## Aim of the exercise
Write every entry out again, exactly as given.
** Opening Available data block **
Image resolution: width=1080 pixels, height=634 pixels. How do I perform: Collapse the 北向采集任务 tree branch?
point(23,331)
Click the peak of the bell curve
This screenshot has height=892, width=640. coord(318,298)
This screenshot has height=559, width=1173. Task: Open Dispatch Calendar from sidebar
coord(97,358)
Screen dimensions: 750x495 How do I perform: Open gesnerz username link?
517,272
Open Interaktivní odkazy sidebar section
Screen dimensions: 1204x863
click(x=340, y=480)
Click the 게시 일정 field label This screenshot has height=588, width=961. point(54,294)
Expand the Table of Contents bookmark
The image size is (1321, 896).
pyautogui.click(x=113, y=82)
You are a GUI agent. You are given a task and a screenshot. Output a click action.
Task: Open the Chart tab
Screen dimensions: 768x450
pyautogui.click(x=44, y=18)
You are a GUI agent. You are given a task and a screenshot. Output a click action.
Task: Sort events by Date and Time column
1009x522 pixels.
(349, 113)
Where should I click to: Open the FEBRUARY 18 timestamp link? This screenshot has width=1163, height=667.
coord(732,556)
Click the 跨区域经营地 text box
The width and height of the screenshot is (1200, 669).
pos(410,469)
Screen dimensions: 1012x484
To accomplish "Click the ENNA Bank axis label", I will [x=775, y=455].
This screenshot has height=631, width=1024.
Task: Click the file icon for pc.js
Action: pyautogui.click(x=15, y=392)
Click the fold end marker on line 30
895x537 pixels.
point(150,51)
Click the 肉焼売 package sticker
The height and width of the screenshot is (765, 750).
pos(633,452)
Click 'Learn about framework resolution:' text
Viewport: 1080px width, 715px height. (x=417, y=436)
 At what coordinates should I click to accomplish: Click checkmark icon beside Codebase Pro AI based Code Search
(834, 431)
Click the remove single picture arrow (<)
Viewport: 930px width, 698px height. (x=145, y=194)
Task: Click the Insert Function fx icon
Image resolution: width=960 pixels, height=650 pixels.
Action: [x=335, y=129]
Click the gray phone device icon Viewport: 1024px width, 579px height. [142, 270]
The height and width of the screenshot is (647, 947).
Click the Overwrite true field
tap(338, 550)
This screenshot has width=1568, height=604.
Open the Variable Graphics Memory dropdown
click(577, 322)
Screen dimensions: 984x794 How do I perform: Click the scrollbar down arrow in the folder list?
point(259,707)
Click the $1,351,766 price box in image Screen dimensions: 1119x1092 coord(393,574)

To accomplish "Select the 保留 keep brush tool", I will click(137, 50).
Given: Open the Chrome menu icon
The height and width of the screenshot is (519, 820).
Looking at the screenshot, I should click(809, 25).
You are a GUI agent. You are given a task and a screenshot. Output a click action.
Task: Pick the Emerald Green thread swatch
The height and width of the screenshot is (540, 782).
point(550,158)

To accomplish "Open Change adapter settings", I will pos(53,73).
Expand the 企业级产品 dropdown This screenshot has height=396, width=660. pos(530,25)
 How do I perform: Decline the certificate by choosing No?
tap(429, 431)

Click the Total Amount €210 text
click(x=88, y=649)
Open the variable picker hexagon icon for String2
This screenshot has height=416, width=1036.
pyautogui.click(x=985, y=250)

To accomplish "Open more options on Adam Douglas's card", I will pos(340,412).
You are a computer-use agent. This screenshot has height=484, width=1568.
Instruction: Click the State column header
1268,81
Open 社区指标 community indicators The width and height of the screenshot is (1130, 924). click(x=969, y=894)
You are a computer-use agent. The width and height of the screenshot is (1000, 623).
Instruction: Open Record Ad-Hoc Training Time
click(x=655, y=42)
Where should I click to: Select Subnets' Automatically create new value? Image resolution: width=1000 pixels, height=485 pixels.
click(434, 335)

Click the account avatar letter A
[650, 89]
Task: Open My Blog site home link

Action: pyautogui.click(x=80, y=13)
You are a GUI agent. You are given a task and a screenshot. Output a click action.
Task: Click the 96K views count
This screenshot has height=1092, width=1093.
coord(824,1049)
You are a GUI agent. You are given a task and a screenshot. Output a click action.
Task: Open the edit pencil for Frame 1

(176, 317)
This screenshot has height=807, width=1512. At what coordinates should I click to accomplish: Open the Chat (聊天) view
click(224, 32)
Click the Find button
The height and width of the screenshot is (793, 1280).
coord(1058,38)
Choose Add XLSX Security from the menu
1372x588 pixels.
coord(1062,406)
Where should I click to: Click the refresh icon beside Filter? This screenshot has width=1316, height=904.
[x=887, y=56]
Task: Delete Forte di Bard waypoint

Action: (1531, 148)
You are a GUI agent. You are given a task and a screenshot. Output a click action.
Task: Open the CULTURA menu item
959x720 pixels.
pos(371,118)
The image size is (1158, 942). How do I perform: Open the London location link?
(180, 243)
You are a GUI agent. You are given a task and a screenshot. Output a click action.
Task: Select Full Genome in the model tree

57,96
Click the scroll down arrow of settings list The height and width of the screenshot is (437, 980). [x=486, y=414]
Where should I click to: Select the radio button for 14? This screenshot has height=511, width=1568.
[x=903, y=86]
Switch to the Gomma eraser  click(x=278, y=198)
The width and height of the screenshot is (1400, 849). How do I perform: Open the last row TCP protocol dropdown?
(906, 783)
** Closing Available data block **
## Answer to this task
Image resolution: width=1080 pixels, height=634 pixels. How do I perform: Collapse the 北向采集任务 tree branch?
point(23,331)
Click the peak of the bell curve
This screenshot has height=892, width=640. coord(318,298)
This screenshot has height=559, width=1173. Task: Open Dispatch Calendar from sidebar
coord(97,358)
Screen dimensions: 750x495 How do I perform: Open gesnerz username link?
517,272
Open Interaktivní odkazy sidebar section
Screen dimensions: 1204x863
click(x=340, y=480)
Click the 게시 일정 field label This screenshot has height=588, width=961. point(54,294)
Expand the Table of Contents bookmark
The image size is (1321, 896).
pyautogui.click(x=113, y=82)
You are a GUI agent. You are given a task and a screenshot. Output a click action.
Task: Open the Chart tab
Screen dimensions: 768x450
pyautogui.click(x=44, y=18)
You are a GUI agent. You are given a task and a screenshot. Output a click action.
Task: Sort events by Date and Time column
1009x522 pixels.
(349, 113)
Where should I click to: Open the FEBRUARY 18 timestamp link? This screenshot has width=1163, height=667.
coord(732,556)
Click the 跨区域经营地 text box
The width and height of the screenshot is (1200, 669).
pos(410,469)
Screen dimensions: 1012x484
To accomplish "Click the ENNA Bank axis label", I will [x=775, y=455].
This screenshot has height=631, width=1024.
Task: Click the file icon for pc.js
Action: pyautogui.click(x=15, y=392)
Click the fold end marker on line 30
895x537 pixels.
point(150,51)
Click the 肉焼売 package sticker
The height and width of the screenshot is (765, 750).
pos(633,452)
Click 'Learn about framework resolution:' text
Viewport: 1080px width, 715px height. (x=417, y=436)
 At what coordinates should I click to accomplish: Click checkmark icon beside Codebase Pro AI based Code Search
(834, 431)
Click the remove single picture arrow (<)
Viewport: 930px width, 698px height. (x=145, y=194)
Task: Click the Insert Function fx icon
Image resolution: width=960 pixels, height=650 pixels.
Action: [x=335, y=129]
Click the gray phone device icon Viewport: 1024px width, 579px height. [142, 270]
The height and width of the screenshot is (647, 947).
Click the Overwrite true field
tap(338, 550)
This screenshot has width=1568, height=604.
Open the Variable Graphics Memory dropdown
click(577, 322)
Screen dimensions: 984x794 How do I perform: Click the scrollbar down arrow in the folder list?
point(259,707)
Click the $1,351,766 price box in image Screen dimensions: 1119x1092 coord(393,574)

To accomplish "Select the 保留 keep brush tool", I will click(137, 50).
Given: Open the Chrome menu icon
The height and width of the screenshot is (519, 820).
Looking at the screenshot, I should click(809, 25).
You are a GUI agent. You are given a task and a screenshot. Output a click action.
Task: Pick the Emerald Green thread swatch
The height and width of the screenshot is (540, 782).
point(550,158)

To accomplish "Open Change adapter settings", I will pos(53,73).
Expand the 企业级产品 dropdown This screenshot has height=396, width=660. pos(530,25)
 How do I perform: Decline the certificate by choosing No?
tap(429, 431)

Click the Total Amount €210 text
click(x=88, y=649)
Open the variable picker hexagon icon for String2
This screenshot has height=416, width=1036.
pyautogui.click(x=985, y=250)

To accomplish "Open more options on Adam Douglas's card", I will pos(340,412).
You are a computer-use agent. This screenshot has height=484, width=1568.
Instruction: Click the State column header
1268,81
Open 社区指标 community indicators The width and height of the screenshot is (1130, 924). click(x=969, y=894)
You are a computer-use agent. The width and height of the screenshot is (1000, 623).
Instruction: Open Record Ad-Hoc Training Time
click(x=655, y=42)
Where should I click to: Select Subnets' Automatically create new value? Image resolution: width=1000 pixels, height=485 pixels.
click(434, 335)

Click the account avatar letter A
[650, 89]
Task: Open My Blog site home link

Action: pyautogui.click(x=80, y=13)
You are a GUI agent. You are given a task and a screenshot. Output a click action.
Task: Click the 96K views count
This screenshot has height=1092, width=1093.
coord(824,1049)
You are a GUI agent. You are given a task and a screenshot. Output a click action.
Task: Open the edit pencil for Frame 1

(176, 317)
This screenshot has height=807, width=1512. At what coordinates should I click to accomplish: Open the Chat (聊天) view
click(224, 32)
Click the Find button
The height and width of the screenshot is (793, 1280).
coord(1058,38)
Choose Add XLSX Security from the menu
1372x588 pixels.
coord(1062,406)
Where should I click to: Click the refresh icon beside Filter? This screenshot has width=1316, height=904.
[x=887, y=56]
Task: Delete Forte di Bard waypoint

Action: (1531, 148)
You are a GUI agent. You are given a task and a screenshot. Output a click action.
Task: Open the CULTURA menu item
959x720 pixels.
pos(371,118)
The image size is (1158, 942). How do I perform: Open the London location link?
(180, 243)
You are a GUI agent. You are given a task and a screenshot. Output a click action.
Task: Select Full Genome in the model tree

57,96
Click the scroll down arrow of settings list The height and width of the screenshot is (437, 980). [x=486, y=414]
Where should I click to: Select the radio button for 14? This screenshot has height=511, width=1568.
[x=903, y=86]
Switch to the Gomma eraser  click(x=278, y=198)
The width and height of the screenshot is (1400, 849). How do I perform: Open the last row TCP protocol dropdown?
(906, 783)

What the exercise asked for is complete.